Taxation of UK Termination Payments: Don’t be an April Fool
Monday, March 2, 2020

With most employer’s minds currently focused on the upcoming changes to the IR35 regime, it’s important they do not forget about forthcoming updates to the tax treatment of termination payments which are also due to take effect next month.

Employer’s NIC on Termination payments

Currently, the only tax on termination payments made to employees to compensate them for their loss of office is income tax where the payment exceeds £30,000. The tax charged is payable on the excess. From 6 April 2020, as well as income tax on payments exceeding the threshold, employer’s Class 1A National Insurance contributions (NICs) will also be due. This additional cost should be taken into account when negotiating settlements and will need to be reported through the PAYE/Real Time Information process.

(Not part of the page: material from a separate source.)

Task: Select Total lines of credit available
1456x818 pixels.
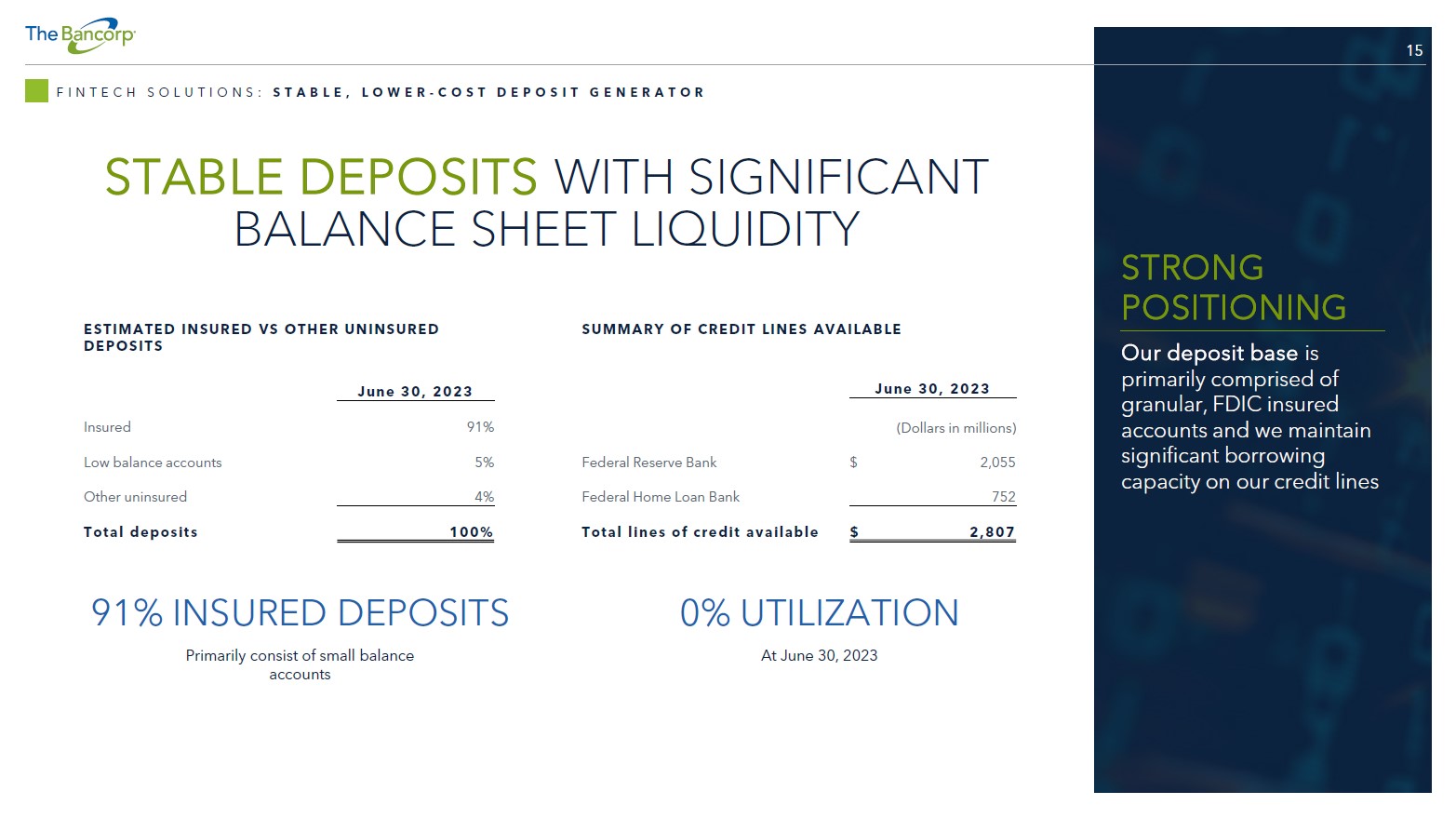Action: pos(700,532)
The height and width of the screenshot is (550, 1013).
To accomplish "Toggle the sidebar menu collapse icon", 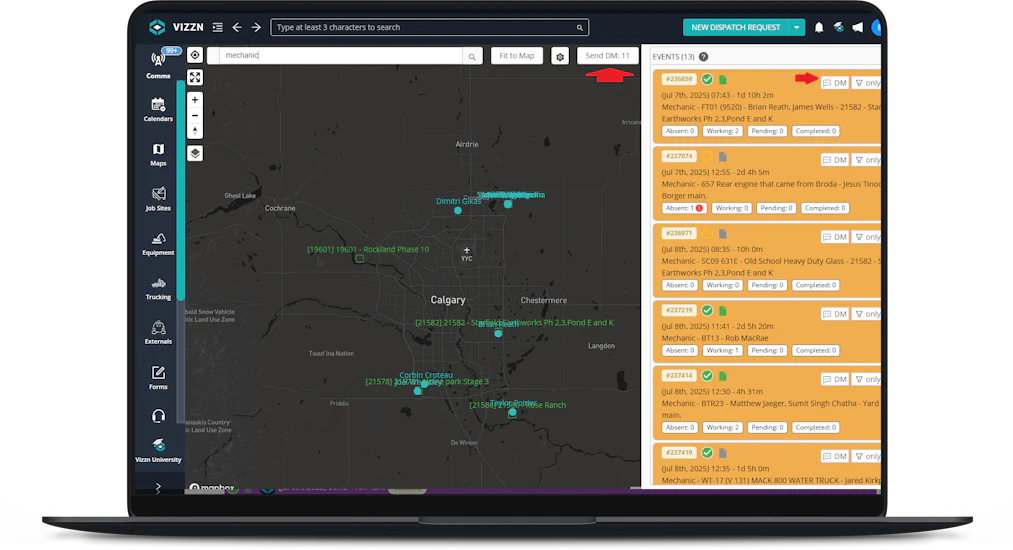I will [x=217, y=27].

Employers should note that the NICs liability will not apply to any termination awards paid after 5 April 2020 in respect of employment which was terminated before 6 April 2020. Employers intending to dismiss an employee and paying a termination payment in excess of £30,000 may therefore want to ensure the termination date falls before 6 April, as this could result in a significant NICs saving.

Post-employment Notice Pay (PENP)

In October 2019, HMRC published updated guidance on the calculation of PENP where an employee is paid monthly but the notice period is weeks or days. This was introduced to combat unintended outcomes in certain circumstances which resulted a higher PENP.

In such circumstances, as an alternative to the standard calculation, the following PENP calculation can now be adopted:

((BP x D)/P) – T

where:

BP = basic pay for the last pay period to end before the day notice is given (assuming notice is given)

D = number of days in the post-employment notice period (broadly the unworked period of notice)

P = 30.42

T = amounts (other than holiday pay and termination bonuses) that are paid on termination but are taxable as earnings (usually contractual PILONs)

HMRC have advised that the above alternative calculation should only be used where it benefits the employee. As a result, both the standard and the modified formulas should be worked through to confirm which calculation gives the most beneficial result for the employee.